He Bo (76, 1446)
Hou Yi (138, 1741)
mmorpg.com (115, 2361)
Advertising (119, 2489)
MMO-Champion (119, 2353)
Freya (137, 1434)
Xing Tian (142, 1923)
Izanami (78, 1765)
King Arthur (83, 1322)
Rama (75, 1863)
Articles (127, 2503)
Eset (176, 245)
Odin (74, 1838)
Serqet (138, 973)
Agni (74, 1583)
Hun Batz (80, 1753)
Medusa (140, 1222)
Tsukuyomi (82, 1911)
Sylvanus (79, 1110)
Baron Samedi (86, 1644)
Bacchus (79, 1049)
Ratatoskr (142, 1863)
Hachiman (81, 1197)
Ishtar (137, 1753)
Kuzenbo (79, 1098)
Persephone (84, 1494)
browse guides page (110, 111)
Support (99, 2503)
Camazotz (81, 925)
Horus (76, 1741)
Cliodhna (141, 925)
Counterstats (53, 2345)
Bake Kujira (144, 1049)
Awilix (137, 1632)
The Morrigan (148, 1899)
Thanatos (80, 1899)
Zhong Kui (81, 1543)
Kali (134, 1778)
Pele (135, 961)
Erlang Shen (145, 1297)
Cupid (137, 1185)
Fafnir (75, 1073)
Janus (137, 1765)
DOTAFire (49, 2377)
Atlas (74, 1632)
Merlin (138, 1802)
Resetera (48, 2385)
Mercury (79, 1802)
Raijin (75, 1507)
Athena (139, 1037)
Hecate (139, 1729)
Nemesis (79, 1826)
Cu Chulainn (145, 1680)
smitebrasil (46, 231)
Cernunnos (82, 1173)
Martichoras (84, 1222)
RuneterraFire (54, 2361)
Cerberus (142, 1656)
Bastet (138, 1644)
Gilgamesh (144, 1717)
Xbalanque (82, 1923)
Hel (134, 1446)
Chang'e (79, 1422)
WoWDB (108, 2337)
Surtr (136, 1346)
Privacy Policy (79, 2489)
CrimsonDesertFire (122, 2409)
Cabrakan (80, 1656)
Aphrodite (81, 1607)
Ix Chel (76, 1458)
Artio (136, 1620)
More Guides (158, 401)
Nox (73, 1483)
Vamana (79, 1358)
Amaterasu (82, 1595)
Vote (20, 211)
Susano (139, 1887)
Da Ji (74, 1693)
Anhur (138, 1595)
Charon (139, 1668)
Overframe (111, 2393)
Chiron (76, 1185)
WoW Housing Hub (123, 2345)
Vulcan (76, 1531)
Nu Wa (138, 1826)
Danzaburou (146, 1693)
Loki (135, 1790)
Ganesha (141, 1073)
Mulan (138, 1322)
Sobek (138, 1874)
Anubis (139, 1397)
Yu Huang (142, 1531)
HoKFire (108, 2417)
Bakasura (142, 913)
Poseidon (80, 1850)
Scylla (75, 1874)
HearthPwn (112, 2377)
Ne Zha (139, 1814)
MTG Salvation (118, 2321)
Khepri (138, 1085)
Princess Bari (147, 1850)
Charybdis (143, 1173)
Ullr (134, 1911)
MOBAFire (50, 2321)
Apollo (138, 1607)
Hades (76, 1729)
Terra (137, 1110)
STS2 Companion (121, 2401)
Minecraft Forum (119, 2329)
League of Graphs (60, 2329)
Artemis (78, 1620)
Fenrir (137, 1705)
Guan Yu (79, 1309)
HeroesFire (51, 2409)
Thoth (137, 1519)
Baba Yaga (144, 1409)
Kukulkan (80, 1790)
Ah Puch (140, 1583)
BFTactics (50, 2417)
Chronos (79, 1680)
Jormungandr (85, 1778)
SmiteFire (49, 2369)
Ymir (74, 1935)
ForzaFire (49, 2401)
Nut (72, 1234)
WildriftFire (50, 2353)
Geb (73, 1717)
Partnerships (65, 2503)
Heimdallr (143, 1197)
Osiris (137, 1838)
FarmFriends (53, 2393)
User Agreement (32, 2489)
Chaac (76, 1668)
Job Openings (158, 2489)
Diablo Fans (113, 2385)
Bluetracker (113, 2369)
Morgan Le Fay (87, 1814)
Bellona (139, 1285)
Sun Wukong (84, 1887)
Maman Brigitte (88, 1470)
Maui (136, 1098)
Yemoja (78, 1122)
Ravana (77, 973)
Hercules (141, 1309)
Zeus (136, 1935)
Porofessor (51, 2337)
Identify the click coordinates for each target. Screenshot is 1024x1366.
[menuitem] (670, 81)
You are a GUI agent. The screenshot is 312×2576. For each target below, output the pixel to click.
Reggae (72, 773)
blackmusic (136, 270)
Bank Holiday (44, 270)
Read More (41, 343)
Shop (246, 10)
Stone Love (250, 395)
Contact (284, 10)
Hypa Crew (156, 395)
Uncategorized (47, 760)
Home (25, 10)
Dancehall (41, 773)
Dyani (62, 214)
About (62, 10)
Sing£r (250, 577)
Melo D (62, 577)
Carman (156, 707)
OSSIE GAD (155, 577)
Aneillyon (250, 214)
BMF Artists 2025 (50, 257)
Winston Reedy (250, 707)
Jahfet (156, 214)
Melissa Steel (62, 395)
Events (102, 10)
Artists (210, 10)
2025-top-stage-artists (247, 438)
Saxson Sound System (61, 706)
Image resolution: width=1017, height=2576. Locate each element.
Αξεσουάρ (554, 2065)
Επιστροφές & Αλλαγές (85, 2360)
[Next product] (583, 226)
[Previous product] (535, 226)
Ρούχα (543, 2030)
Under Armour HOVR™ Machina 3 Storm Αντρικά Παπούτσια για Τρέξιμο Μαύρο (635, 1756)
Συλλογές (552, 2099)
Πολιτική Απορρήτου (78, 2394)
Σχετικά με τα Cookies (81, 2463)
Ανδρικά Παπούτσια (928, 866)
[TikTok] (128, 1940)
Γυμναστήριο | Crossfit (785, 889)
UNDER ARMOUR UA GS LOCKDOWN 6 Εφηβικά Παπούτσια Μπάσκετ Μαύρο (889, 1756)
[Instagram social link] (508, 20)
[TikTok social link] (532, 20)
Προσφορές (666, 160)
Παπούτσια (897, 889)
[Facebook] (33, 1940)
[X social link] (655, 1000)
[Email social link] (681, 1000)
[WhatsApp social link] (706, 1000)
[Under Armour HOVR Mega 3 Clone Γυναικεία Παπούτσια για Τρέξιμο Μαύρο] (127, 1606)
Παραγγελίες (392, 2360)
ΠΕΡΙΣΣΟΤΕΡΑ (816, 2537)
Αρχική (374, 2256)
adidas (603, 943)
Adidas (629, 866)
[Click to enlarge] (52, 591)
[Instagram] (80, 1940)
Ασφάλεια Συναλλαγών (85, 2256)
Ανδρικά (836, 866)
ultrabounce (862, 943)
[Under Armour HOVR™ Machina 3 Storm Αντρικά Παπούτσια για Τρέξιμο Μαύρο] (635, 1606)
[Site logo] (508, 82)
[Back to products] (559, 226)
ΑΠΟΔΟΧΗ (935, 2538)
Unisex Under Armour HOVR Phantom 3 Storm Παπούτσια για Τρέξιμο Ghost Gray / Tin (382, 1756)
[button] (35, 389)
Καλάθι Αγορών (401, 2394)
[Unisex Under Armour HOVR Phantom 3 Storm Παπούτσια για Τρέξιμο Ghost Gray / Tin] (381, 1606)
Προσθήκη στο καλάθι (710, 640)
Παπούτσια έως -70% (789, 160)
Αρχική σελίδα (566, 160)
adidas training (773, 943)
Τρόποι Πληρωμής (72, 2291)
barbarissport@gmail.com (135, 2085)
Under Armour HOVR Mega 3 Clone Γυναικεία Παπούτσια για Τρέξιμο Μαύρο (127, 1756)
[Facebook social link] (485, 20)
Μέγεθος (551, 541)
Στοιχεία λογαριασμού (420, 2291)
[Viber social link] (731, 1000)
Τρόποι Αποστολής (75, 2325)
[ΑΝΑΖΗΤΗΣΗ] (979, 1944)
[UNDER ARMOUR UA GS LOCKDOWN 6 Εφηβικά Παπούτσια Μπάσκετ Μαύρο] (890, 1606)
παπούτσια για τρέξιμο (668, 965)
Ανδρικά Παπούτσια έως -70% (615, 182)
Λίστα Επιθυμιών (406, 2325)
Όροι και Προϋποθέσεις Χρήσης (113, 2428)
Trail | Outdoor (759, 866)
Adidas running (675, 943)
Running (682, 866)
■ ■ ■ ■
Each line from the top of the data, up to and including the line that contains "Danzaburou (146, 1693)", should be set down exactly.

He Bo (76, 1446)
Hou Yi (138, 1741)
mmorpg.com (115, 2361)
Advertising (119, 2489)
MMO-Champion (119, 2353)
Freya (137, 1434)
Xing Tian (142, 1923)
Izanami (78, 1765)
King Arthur (83, 1322)
Rama (75, 1863)
Articles (127, 2503)
Eset (176, 245)
Odin (74, 1838)
Serqet (138, 973)
Agni (74, 1583)
Hun Batz (80, 1753)
Medusa (140, 1222)
Tsukuyomi (82, 1911)
Sylvanus (79, 1110)
Baron Samedi (86, 1644)
Bacchus (79, 1049)
Ratatoskr (142, 1863)
Hachiman (81, 1197)
Ishtar (137, 1753)
Kuzenbo (79, 1098)
Persephone (84, 1494)
browse guides page (110, 111)
Support (99, 2503)
Camazotz (81, 925)
Horus (76, 1741)
Cliodhna (141, 925)
Counterstats (53, 2345)
Bake Kujira (144, 1049)
Awilix (137, 1632)
The Morrigan (148, 1899)
Thanatos (80, 1899)
Zhong Kui (81, 1543)
Kali (134, 1778)
Pele (135, 961)
Erlang Shen (145, 1297)
Cupid (137, 1185)
Fafnir (75, 1073)
Janus (137, 1765)
DOTAFire (49, 2377)
Atlas (74, 1632)
Merlin (138, 1802)
Resetera (48, 2385)
Mercury (79, 1802)
Raijin (75, 1507)
Athena (139, 1037)
Hecate (139, 1729)
Nemesis (79, 1826)
Cu Chulainn (145, 1680)
smitebrasil (46, 231)
Cernunnos (82, 1173)
Martichoras (84, 1222)
RuneterraFire (54, 2361)
Cerberus (142, 1656)
Bastet (138, 1644)
Gilgamesh (144, 1717)
Xbalanque (82, 1923)
Hel (134, 1446)
Chang'e (79, 1422)
WoWDB (108, 2337)
Surtr (136, 1346)
Privacy Policy (79, 2489)
CrimsonDesertFire (122, 2409)
Cabrakan (80, 1656)
Aphrodite (81, 1607)
Ix Chel (76, 1458)
Artio (136, 1620)
More Guides (158, 401)
Nox (73, 1483)
Vamana (79, 1358)
Amaterasu (82, 1595)
Vote (20, 211)
Susano (139, 1887)
Da Ji (74, 1693)
Anhur (138, 1595)
Charon (139, 1668)
Overframe (111, 2393)
Chiron (76, 1185)
WoW Housing Hub (123, 2345)
Vulcan (76, 1531)
Nu Wa (138, 1826)
Danzaburou (146, 1693)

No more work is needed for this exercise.